Keith -My bad -  November 19, 2009 12:10 AM
Just noticed Frank linked to article himself.

Hardly sounds like the same bike though.

(also, damn the captcha system...)
Keith -From article about the cb1100 by same author:  November 19, 2009 12:06 AM
"You can currently buy what Honda bill as a tribute to the CB1100R in the CBR1300: only it's not. Instead of a charismatic racebike the CBR1300 is dull, porcine and built down to a price. It is also makes less power, is slower and almost the same weight as the CB1100R. In all, not much progress in 24 years."

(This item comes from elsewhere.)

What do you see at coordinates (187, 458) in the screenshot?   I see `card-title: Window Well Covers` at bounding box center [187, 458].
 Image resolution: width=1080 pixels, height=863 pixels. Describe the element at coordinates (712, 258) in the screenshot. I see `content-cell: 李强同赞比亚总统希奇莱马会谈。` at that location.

Mike -Bring it and they will come  November 18, 2009 06:40 PM
I had a CB1000 back in the 90's and it was a great bike, although somewhat underpowered. More than anything else, I think that's what killed it in the US market. Look at the V-Max for cryin' out loud. This 1300 could solve that power issue and, if nothing else, see if there is a market for a UJM. I think there is, particularly for those neither interested in or tired of the current focus on cruisers and race bikes that continue to expand on new, questionable, style. This is a bike that can do it all and do it economically. Honda needs to take a chance. I would, in a heartbeat, buy this bike.
randy -CB1300  November 18, 2009 05:11 PM
I've been calling and writing Honda for years to bring this bike over here,sadly its not gonna happen.Another lost sale Honda.
AM -TO AMERICA  November 18, 2009 05:06 PM
Can you teach us how to bring it from England?
Roadburner1 -CB 1300  November 18, 2009 03:37 PM
You CAN buy this bike in the U.S., it's called the 919 and at 150 lbs
lighter, (at least mine is) it's probably just as fast.
Chris -A viable alternative  November 18, 2009 02:23 PM
I love this type of bike too and the great news is that Suzuki is offering a naked version of their Bandit 1250s next year. I'm hoping to ride the Bandit this year at the Cycle World International Motorcycle Show.
ducatisto -CB1300  November 18, 2009 01:15 PM
i'd take one in blue please :)
Tim B -Bring us Americans high performance naked bikes!  November 18, 2009 01:01 PM
I think it's the manufacturer's fault, at least partly, that American's don't love naked bikes. The consumers are so used to getting watered down, slow, ill-handling tanks instead of comfortable scalpels. I for one love naked bikes! And this one is very nice looking except for the paint scheme. I'd take mine in black...and I'm not colorblind. I did a double and triple take when I saw what looks to be a metal chainguard. Oh the good ol' days when everything wasn't plastic!
MotoFreak -More Please  November 18, 2009 11:14 AM
I love to see the bikes back when I was in college. Please do more; 1991-1993 GXSR 750 and 1100 as well as CBR 600 F2 and 900 RR. The colors and graphics on the bikes back then were great. Thank You.
Ken -CB1300  November 18, 2009 11:04 AM
Personally, I would be very happy to be able to purchase Honda's newly-developed, air-cooled CB1100 in the U.S.